マスコミの世論形成機能はインターネットが担えるのか
新たなネットメディアが次々と登場してきていて、これらのメディアを使った新たなタイプの情報発信や情報流通が行われるようになってきています。果たしてこれらのメディアは、従来はマスメディアが担っていた世論形成プロセスを代替するようになっていくのでしょうか?
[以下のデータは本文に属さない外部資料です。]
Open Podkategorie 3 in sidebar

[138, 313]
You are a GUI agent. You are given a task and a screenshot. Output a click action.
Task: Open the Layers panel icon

「一般市民がブログで新聞記事の批判を書くようになった」「新聞が電子ブックリーダーで読まれるようになる」といった話はすでにさんざん語られていて、新味も何もありません。でもこうした断片的な情報を次々と仕入れていっても、新聞ビジネスの将来を考える中ではひたすら混乱するばかりでしょう。もうすこし構造的にロジカルに検討していく必要があります。 マスメディアの世論形成にいたるプロセスを、分解してみましょう。たとえば新聞報道は、次のような機能を持っています。
(1)一時情報を取材し、記事化して読者に伝える情報伝達機能
(2)さまざまな一次情報から読者に必要な情報だけを取捨選択する情報集約機能
(3)その情報に対する評価と意味づけを行い、世論を喚起するアジェンダ(議題)設定機能
(4)独自の調査報道による権力監視機能
問題はこれらの機能が、インターネットによる新しいメディア群によってどの程度代替されるかということなわけです。もちろん現時点では、インターネットメディアがマスメディアを代替するというようなことは起きません。ネットができることは非常に限られているし、新聞のもっている機能のすべてをカバーできるわけではないからです。
かなり代替されるようになってきている部分はあります。典型は(3)のアジェンダ設定。たとえばブログの世界には、弁護士や会計士、大学教員、企業経営者といった専門家が集まっており、これらの人々が述べる専門的知見は新聞記者の解説記事を凌駕しています。もちろんこれらの専門家はかなりの部分インサイダーであって、新聞記者の持つ客観性に欠ける場合もあるでしょう。しかし多くのインサイダー的見地から語られたブログが数多く集積してくることで、結果的に複眼的な記事を読むのと同じ価値を得られるようになります。ネットは数が勝負なのです。